Over the last month, overload bugs on the directory authorities have caused v3 onion services to become unreliable. The Bug Smash Fund was critical here--it allowed us to pivot from other work to address these issues.

Tor Network Status

We were in need of a clear, easy-to-read place to share updates on the status of the Tor network when there have been disruptions. The Bug Smash Fund allowed us to set up status.torproject.org. Let us know what you think! We also fixed Schleuder, a tool we use to communicate with encrypted email to/from network-team-security@torproject.org (#40002).
Thank you to everybody who made a contribution to the Bug Smash Fund. This work is critical in helping us to provide safer tools for millions of people around the world exercising their human rights to privacy and freedom online.
If you’d like to make a contribution to the Bug Smash Fund, you can do so by making a gift at donate.torproject.org: just add “Bug Smash Fund” into the comment field, and we’ll make sure it’s directed to the right place.


Please note that the comment area below has been archived.

February 12, 2021


status.torproject.org is cool, much easier to understand than consensus-health.torproject.org

February 16, 2021


Many thanks to everyone at Tor Project who help do the essential work of catching and fixing bugs, network issues, etc!

All the most powerful entities in the world hate everything which truly empowers ordinary citizens to exert some control over their own data destiny. Consequently, right from the beginning, Tor Project has been continually buffetted by an unending sequences of technical, legal and political threats. And the Great Lockdown which began early in 2020 seems to have been unusually challenging for TP and all small nonprofits. But I am cautiously optimistic that 2021 will see things improve for our side.

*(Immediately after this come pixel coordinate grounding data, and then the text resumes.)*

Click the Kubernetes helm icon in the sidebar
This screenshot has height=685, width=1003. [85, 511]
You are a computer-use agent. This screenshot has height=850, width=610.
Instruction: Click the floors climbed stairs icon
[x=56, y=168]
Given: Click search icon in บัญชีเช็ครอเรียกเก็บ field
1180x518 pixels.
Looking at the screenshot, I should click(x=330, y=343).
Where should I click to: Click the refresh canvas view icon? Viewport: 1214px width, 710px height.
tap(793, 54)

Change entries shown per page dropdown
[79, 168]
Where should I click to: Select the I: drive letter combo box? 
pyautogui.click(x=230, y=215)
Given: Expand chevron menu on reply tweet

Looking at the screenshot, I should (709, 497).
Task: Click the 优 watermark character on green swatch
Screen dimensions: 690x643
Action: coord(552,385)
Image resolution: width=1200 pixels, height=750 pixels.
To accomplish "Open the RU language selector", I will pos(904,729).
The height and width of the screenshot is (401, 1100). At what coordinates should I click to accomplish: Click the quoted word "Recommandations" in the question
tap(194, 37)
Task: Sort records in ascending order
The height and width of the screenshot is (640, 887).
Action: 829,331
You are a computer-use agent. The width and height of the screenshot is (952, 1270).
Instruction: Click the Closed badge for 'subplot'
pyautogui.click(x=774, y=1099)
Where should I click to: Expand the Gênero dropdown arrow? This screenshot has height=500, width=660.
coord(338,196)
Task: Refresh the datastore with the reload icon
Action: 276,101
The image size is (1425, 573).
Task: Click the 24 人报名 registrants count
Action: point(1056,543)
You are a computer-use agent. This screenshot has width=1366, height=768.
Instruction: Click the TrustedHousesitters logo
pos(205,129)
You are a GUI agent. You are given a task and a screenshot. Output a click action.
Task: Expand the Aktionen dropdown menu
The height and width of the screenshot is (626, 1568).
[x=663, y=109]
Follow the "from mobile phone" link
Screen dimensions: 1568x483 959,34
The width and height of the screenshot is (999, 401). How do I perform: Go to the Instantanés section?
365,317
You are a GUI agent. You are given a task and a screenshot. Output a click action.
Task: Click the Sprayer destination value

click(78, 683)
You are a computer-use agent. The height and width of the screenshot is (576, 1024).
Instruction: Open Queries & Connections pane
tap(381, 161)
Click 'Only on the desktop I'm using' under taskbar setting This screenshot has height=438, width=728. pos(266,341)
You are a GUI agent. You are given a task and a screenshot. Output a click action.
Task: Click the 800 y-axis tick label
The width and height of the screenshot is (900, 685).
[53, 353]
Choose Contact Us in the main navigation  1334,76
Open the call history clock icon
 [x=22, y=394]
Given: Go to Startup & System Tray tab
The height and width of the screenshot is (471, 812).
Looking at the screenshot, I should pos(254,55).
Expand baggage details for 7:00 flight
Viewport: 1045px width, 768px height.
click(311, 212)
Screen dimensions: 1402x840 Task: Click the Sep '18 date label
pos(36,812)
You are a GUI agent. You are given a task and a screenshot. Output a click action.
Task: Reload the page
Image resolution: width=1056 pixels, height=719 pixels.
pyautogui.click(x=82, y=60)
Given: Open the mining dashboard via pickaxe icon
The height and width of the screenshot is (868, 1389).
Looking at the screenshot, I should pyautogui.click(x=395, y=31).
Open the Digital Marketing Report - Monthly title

I hope all readers of the blog will join me in contributing whenever and to what extent we are able. Let's make Tor a user-supported NGO beholden to no government or megacorporate agenda!

P.S. A new site from ACLU-WA is at coveillance.org. Check out the Acyclica devices and the NSA secret room featured in the walking tour! Uhm.... Shouldn;t TP belong to their tech coalition?

Tor is not funded by the NSA. That's FUD.

Our financials are open. You can look at an easy to read list of our funders here: https://www.torproject.org/about/sponsors/

Or dig deeper in our tax documents here: https://www.torproject.org/about/financials

And read posts that explain these documents here: https://blog.torproject.org/category/tags/form-990

February 18, 2021


Why are gitlab and anonticket logins subdomains of the domain, `onionize.space`, rather than torproject.org? Who owns and operates `onionize.space`? Why is it a potential MITM? Is there more Tor Project infrastructure on non-TorProject domains than those two login subdomains?

It's my domain that I use for highly experimental things I do related to Tor. This site will eventually be moved over to Tor Project infrastructure, but since we are working in a time constrained environment, where the internship ends soon, we wanted to get something setup as quickly as possible so that we could gather feedback from the user community.

The goal for this is to have it moved to torproject.org infrastructure and have an onion service. This is likely to happen in the near'ish future.

February 18, 2021


I like the new status page, but I do wish the description for "directory authorities" was a tad more informative than "whatever it is that those things do". Made me laugh though!
Anyway, amazing progress. Thank you, Tor Project!